- [What you need to do]: Your task is to copy the lines of the data below from the line holding "Task: Click the Download to HMI arrow icon" through the line holding "Given: Open the Text and Font dialog icon", inclusive, exactly and with nothing added.

[Stored entries]

────────────────────────────────────────

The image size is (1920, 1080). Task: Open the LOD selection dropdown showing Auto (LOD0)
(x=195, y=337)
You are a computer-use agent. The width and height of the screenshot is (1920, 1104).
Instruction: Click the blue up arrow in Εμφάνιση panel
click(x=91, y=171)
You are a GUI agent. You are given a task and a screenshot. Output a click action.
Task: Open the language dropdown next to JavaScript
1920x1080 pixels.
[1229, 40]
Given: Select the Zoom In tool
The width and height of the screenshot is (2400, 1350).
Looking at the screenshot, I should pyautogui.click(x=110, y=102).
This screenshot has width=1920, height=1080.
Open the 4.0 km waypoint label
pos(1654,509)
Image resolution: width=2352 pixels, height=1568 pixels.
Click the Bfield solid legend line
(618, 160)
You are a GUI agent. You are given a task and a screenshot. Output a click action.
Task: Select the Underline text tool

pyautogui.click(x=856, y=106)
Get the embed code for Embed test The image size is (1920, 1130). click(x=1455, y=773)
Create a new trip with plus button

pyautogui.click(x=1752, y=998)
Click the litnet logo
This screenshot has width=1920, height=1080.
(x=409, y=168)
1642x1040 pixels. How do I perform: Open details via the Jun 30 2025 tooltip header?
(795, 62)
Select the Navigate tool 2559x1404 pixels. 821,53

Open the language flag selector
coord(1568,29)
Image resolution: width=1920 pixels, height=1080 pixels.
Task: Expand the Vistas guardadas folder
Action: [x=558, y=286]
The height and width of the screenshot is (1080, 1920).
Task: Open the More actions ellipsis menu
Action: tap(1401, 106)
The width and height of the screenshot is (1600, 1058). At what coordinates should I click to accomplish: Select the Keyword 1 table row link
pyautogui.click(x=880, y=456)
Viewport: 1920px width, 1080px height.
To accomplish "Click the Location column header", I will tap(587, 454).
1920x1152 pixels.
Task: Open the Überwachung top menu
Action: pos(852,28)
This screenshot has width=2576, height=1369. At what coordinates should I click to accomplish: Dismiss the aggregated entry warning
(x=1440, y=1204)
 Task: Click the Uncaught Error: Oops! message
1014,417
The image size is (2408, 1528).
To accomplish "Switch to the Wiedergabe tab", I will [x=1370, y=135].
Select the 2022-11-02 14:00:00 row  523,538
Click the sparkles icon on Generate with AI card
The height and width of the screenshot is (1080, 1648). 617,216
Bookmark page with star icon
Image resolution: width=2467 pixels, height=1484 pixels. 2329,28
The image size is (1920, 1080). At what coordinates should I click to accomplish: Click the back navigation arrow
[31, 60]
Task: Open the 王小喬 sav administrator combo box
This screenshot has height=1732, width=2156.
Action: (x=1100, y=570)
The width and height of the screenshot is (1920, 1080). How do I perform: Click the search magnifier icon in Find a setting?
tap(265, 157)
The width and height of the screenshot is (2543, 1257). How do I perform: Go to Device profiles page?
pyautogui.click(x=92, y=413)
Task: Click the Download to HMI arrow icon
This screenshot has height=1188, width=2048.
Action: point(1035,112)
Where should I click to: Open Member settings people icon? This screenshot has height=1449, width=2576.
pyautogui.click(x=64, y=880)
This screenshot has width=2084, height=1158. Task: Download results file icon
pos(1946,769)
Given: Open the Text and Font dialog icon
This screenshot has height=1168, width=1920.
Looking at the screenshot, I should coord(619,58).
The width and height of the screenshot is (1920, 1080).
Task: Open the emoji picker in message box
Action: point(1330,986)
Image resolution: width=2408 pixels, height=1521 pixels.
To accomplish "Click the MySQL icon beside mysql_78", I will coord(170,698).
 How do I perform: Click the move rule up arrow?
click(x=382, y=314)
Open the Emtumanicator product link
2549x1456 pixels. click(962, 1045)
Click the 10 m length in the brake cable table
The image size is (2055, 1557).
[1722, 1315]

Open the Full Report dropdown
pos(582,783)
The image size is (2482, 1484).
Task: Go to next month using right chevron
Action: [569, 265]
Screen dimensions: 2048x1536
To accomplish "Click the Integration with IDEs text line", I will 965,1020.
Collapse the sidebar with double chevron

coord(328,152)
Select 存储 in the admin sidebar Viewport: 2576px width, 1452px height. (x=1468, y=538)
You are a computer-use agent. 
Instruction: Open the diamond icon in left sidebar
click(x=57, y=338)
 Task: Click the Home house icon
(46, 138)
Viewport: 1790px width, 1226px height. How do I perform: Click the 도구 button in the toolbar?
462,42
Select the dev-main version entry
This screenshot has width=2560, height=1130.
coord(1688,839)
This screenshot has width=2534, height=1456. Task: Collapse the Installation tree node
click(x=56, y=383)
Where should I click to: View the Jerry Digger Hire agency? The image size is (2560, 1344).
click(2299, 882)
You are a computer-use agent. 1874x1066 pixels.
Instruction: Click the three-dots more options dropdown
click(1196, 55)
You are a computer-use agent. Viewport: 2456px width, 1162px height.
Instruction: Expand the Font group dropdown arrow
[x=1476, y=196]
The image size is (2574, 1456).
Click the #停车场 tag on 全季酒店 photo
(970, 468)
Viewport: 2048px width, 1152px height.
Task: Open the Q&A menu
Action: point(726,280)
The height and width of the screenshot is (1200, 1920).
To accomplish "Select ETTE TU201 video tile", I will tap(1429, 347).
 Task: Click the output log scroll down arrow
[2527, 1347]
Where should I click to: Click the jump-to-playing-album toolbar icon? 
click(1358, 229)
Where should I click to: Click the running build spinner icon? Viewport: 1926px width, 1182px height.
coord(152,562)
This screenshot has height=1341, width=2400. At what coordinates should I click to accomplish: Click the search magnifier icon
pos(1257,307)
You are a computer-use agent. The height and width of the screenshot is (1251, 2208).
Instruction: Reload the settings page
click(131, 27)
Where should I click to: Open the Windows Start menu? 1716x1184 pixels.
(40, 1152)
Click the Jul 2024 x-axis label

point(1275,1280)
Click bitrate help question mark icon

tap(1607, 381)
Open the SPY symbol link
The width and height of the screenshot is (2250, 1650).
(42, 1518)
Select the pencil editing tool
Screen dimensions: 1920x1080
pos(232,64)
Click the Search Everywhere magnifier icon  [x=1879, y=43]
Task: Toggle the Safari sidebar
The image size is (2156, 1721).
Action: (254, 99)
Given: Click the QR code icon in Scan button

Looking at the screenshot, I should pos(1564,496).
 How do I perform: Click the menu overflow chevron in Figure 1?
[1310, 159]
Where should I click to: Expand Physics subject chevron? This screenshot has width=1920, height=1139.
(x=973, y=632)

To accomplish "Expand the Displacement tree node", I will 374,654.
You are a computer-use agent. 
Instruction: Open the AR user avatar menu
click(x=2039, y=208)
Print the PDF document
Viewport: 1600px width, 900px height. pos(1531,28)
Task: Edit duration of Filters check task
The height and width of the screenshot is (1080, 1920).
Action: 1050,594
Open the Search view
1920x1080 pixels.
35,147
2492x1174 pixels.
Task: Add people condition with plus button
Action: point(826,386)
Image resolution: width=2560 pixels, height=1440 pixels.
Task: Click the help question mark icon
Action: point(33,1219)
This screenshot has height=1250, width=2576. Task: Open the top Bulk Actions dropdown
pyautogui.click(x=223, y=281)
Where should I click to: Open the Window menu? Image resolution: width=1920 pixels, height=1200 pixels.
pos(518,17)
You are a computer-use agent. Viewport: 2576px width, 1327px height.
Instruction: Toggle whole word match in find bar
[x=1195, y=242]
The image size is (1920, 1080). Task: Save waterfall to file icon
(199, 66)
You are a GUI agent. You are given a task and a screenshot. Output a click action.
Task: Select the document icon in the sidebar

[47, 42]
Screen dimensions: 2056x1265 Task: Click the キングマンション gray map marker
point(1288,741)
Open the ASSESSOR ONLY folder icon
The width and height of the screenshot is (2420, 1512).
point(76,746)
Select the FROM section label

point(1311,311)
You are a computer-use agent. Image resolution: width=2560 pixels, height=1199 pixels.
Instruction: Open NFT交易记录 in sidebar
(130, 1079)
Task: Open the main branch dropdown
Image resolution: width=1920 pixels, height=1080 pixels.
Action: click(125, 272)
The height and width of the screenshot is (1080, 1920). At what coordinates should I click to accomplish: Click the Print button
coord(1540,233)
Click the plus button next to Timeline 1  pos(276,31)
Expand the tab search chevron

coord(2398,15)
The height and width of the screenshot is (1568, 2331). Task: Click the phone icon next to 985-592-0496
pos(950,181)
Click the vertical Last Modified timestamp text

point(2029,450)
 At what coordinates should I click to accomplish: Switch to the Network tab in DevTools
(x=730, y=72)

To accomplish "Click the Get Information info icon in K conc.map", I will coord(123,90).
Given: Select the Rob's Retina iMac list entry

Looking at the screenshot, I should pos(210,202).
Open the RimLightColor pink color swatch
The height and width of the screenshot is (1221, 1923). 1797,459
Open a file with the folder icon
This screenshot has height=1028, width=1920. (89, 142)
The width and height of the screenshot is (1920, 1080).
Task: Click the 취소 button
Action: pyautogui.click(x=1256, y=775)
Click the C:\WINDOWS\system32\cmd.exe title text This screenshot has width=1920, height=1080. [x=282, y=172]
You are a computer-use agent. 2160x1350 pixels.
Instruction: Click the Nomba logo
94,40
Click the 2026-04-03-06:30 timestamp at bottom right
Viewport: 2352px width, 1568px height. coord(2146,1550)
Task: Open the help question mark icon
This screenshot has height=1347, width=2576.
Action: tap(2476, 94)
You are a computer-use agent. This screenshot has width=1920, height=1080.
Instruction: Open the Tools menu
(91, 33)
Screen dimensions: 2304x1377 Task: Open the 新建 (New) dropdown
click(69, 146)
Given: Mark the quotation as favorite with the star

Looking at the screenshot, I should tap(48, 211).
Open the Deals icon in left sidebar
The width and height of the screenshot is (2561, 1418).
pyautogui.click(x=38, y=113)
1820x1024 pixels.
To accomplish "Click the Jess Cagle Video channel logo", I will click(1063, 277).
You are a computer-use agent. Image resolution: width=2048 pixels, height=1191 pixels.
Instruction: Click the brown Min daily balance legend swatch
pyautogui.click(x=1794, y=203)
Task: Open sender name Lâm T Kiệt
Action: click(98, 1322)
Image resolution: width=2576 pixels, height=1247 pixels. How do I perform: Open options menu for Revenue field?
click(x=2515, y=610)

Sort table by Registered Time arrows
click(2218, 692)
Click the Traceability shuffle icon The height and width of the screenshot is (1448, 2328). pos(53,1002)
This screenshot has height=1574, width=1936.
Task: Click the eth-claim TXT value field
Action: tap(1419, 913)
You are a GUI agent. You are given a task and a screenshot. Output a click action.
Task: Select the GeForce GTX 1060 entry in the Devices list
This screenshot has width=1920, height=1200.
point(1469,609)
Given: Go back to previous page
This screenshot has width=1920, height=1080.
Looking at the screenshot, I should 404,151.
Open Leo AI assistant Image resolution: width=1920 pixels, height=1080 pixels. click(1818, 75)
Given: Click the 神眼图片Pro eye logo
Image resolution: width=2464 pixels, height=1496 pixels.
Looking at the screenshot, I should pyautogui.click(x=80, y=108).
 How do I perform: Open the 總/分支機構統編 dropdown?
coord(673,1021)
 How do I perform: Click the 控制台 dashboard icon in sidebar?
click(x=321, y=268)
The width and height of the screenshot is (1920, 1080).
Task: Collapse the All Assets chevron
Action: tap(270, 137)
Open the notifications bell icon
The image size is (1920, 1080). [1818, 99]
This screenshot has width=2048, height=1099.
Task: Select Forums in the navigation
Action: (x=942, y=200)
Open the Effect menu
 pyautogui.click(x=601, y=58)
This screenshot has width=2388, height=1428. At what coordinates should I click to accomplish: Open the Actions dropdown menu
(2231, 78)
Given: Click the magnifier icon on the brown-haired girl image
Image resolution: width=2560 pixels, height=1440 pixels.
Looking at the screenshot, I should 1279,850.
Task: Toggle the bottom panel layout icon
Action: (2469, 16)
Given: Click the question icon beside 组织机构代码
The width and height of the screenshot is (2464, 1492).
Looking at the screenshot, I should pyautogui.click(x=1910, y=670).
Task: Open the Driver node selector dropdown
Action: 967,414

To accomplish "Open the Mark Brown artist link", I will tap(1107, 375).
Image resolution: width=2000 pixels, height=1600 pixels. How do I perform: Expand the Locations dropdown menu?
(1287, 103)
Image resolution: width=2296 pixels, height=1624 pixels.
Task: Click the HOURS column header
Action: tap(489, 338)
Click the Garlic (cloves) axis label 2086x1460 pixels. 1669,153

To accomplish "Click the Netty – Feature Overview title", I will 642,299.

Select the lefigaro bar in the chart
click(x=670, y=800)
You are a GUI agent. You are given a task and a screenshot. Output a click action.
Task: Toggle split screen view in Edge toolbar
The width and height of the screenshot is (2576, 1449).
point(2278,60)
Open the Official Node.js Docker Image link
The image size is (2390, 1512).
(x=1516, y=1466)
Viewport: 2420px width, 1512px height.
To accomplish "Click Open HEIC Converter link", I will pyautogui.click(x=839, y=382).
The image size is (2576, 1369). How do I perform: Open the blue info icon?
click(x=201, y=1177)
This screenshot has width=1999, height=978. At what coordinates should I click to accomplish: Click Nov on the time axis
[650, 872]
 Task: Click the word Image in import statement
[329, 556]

────────────────────────────────────────

- [Exercise response]:
Task: Click the Download to HMI arrow icon
This screenshot has height=1188, width=2048.
Action: point(1035,112)
Where should I click to: Open Member settings people icon? This screenshot has height=1449, width=2576.
pyautogui.click(x=64, y=880)
This screenshot has width=2084, height=1158. Task: Download results file icon
pos(1946,769)
Given: Open the Text and Font dialog icon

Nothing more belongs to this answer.